The majority of children in South Africa are exposed to development risks and need appropriate care from birth. Young children require the correct nutrition, caring interactions with parents and caregivers, and a safe and stimulating environment. Parents need support to offer their babies optimal health, growth and development. ECD centres are not best placed to provide care in the first two years. Care at home by a parent or caregiver is better, and where there are no other options, it should be well-supported to ensure good quality of care. Therefore, the ECD massification approach is a poor fit with the science and the country’s needs. Where then should we invest our time and money for quality essential services in the early years?
Early childhood development plans are important for our children’s future.
Investing in our health system’s scope for ECD services during pregnancy and the first two years of life is easier, less costly and more effective than trying to intervene later in preschool and formal education settings. By the time children reach three years old, and enter ECD centres, it is too late. We invest so much time and money in these centres, yet we have missed the window of opportunity. We then face the risk that their brains will not have developed optimally to support future learning and development it is a case of too little too late. The health system, because it already reaches nearly every mother and child, is the most feasible platform from which to launch services. Its extensive primary health care platform includes both home-based and clinic visits just at the right time in a child’s life. Can the health system do this? Yes, the policy and service delivery footprint is in place. The foundations just need to be strengthened.
But, a major gap is parenting support.
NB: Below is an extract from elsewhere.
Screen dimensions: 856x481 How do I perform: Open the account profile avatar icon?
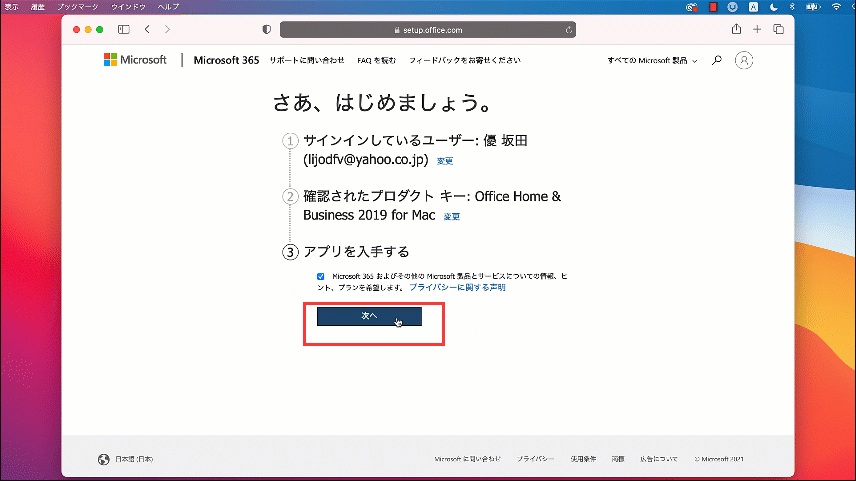coord(743,60)
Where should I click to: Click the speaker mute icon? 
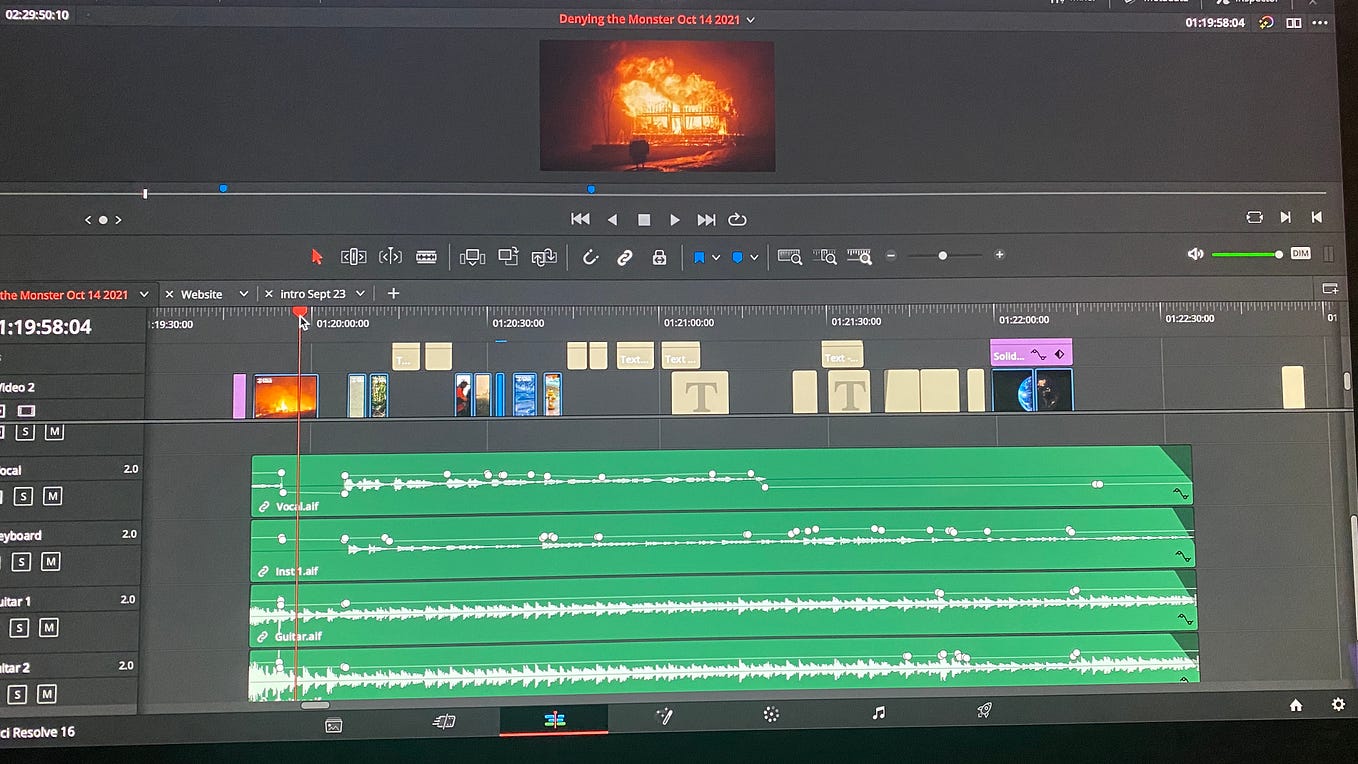(x=1195, y=254)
There is strong evidence that an expanded health package which includes support to parents is feasible, cost-effective and improves outcomes for children. These should be integrated into the standard package of maternal and child health services provided. In addition, health workers should ensure early identification of developmental difficulties and disabilities, as well as access to early intervention for these children and their families. It is for these reasons that the National Integrated ECD Policy requires the Department of Health to develop and implement an integrated and expanded national home, community and facility-based support programme for pregnant women, mothers and infants in the first two years of life. These would strengthen the positive developments already in place: For example, the Road to Health Booklet given to all infants at birth is being revised to ensure that all infants receive developmentally supportive services. But, there are missed opportunities for increasing access to ECD services through the health system.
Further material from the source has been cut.